**ACTIVITY:**
The needed output is the run of lines below from the one containing "You are a computer-use" through the one containing "This screenshot has width=740, height=422.", copied exactly and free of pictures.

**EXTRACTED ENTRIES:**
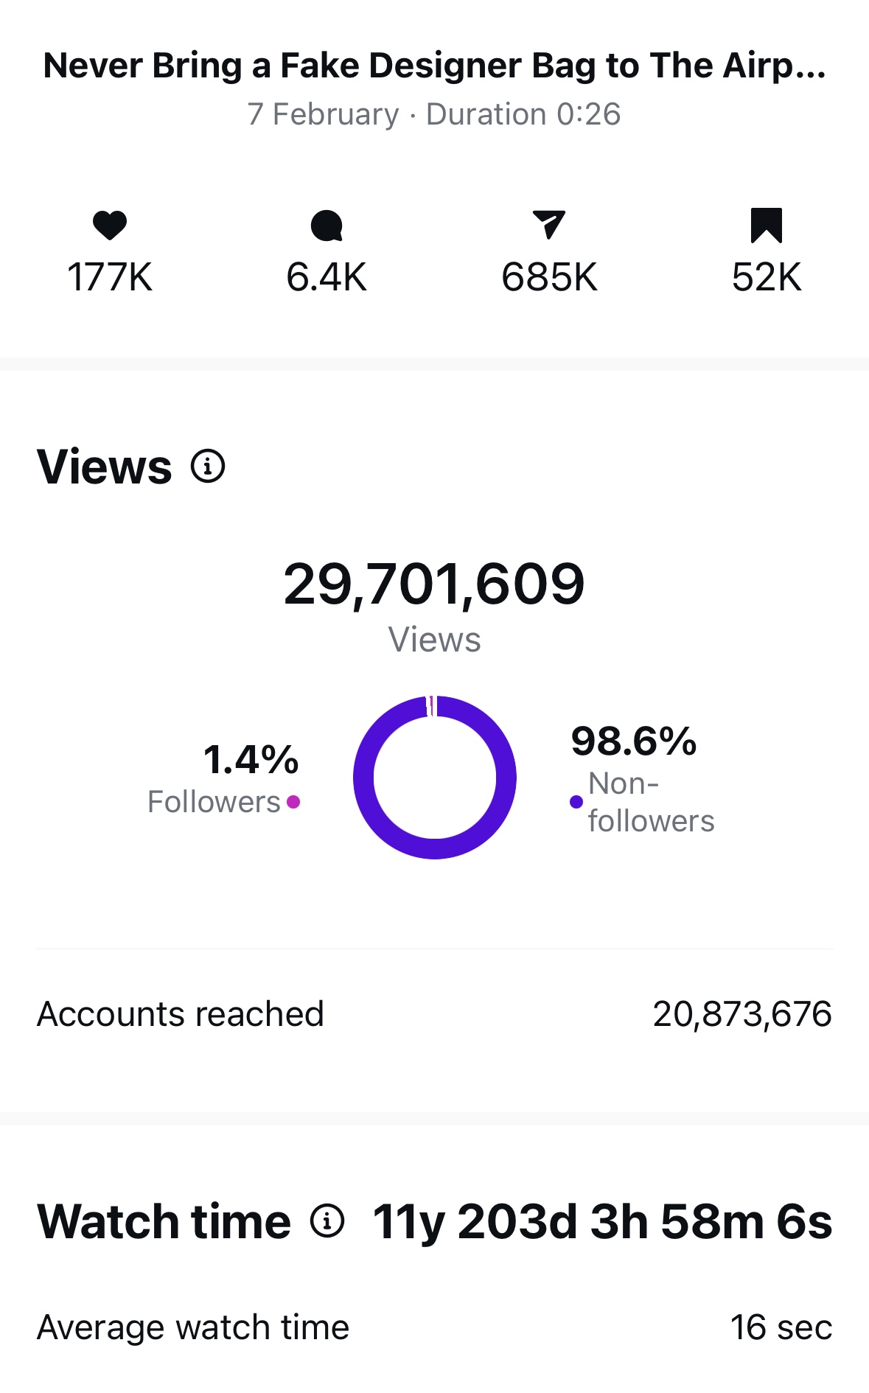Open the Watch time info icon
869x1393 pixels.
coord(327,1221)
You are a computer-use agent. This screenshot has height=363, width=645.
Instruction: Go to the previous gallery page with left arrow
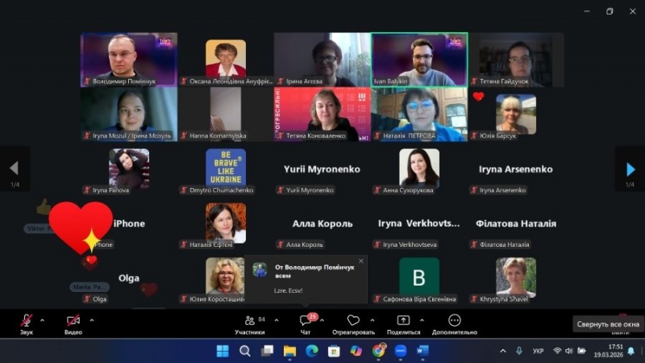(14, 169)
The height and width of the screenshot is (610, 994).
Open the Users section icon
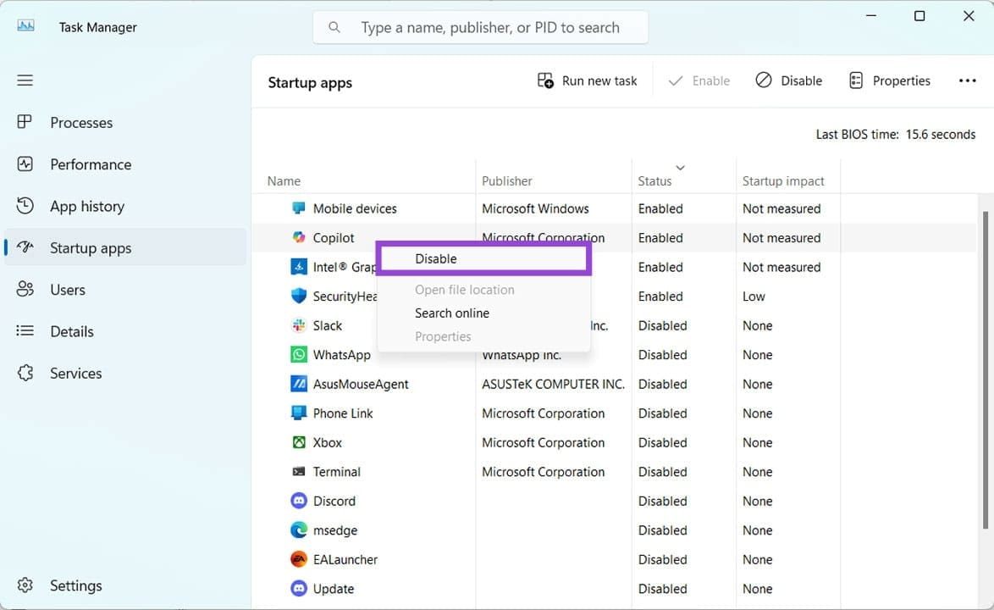26,289
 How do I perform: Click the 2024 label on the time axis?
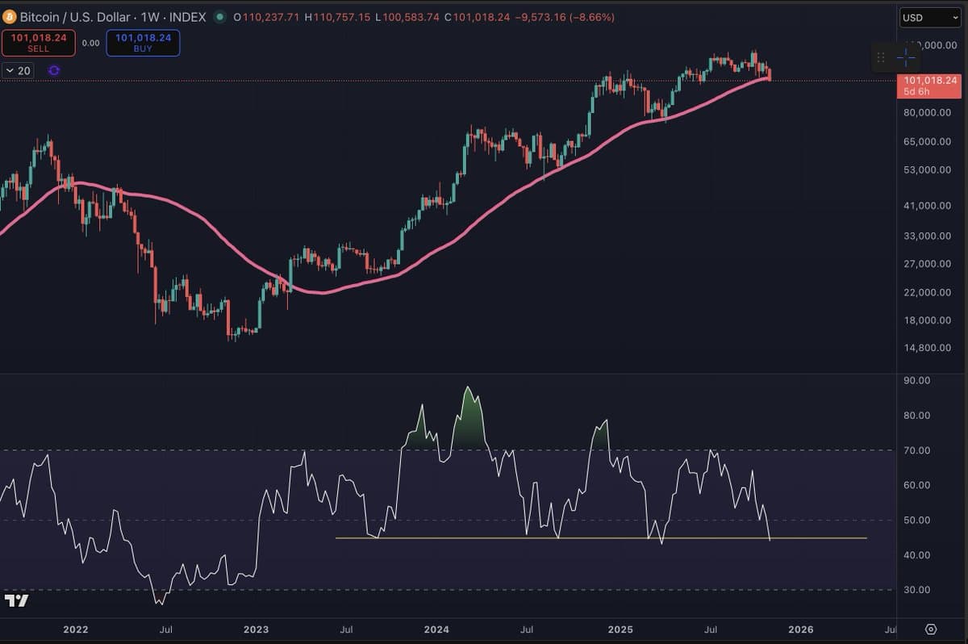(436, 629)
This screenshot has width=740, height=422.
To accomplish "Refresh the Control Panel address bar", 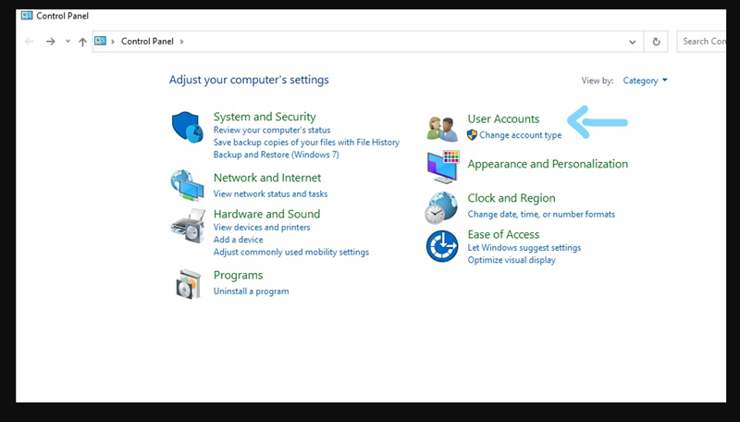I will 657,42.
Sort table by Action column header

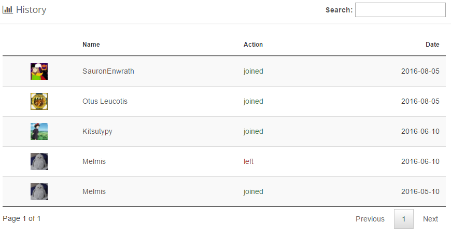(253, 45)
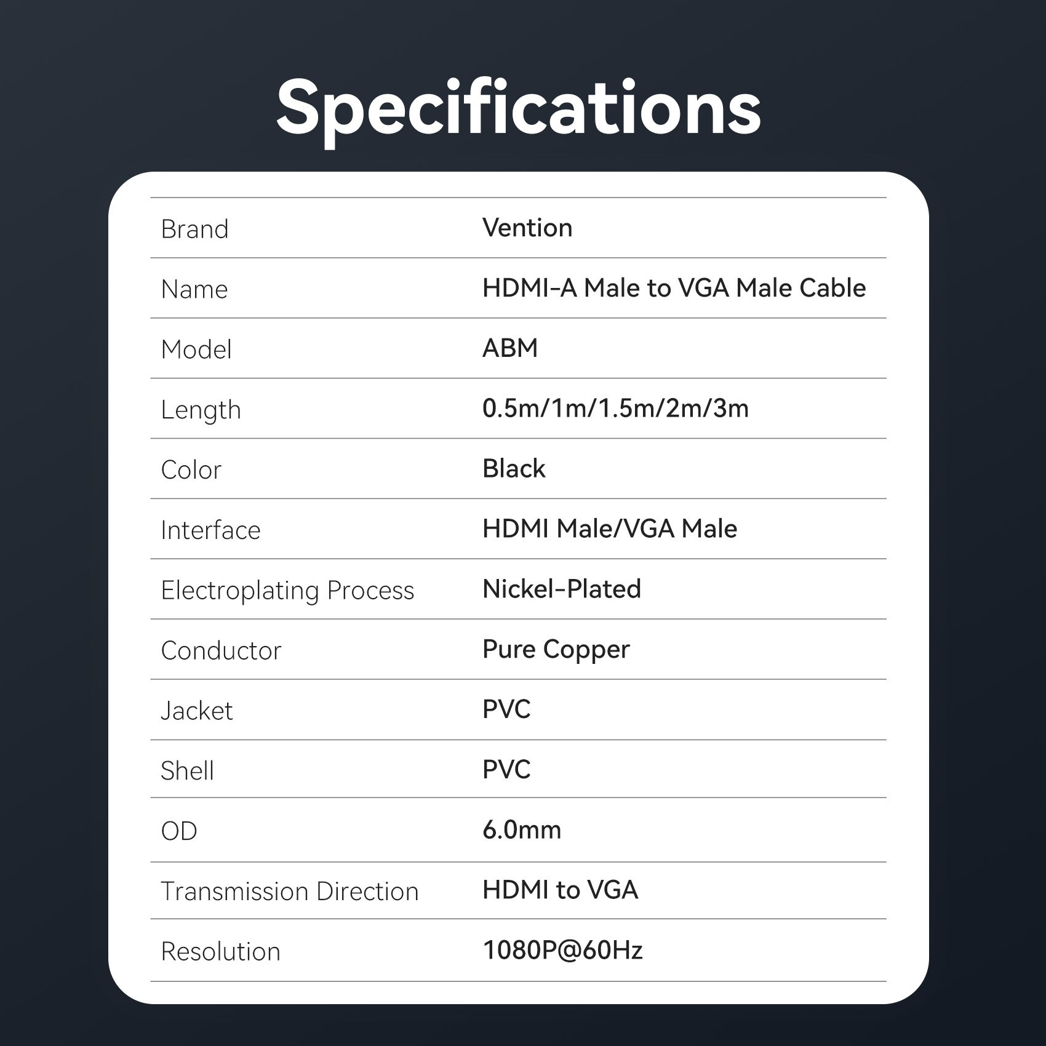The height and width of the screenshot is (1046, 1046).
Task: Select the Nickel-Plated value
Action: [561, 589]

**SOLUTION TO THIS TASK:**
You are a computer-use agent. This screenshot has height=363, width=645.
Instruction: Go to the previous gallery page with left arrow
(14, 169)
The height and width of the screenshot is (610, 994).
Open the Users section icon
26,289
 How do I perform: Click the 2024 label on the time axis?
(436, 629)
This screenshot has width=740, height=422.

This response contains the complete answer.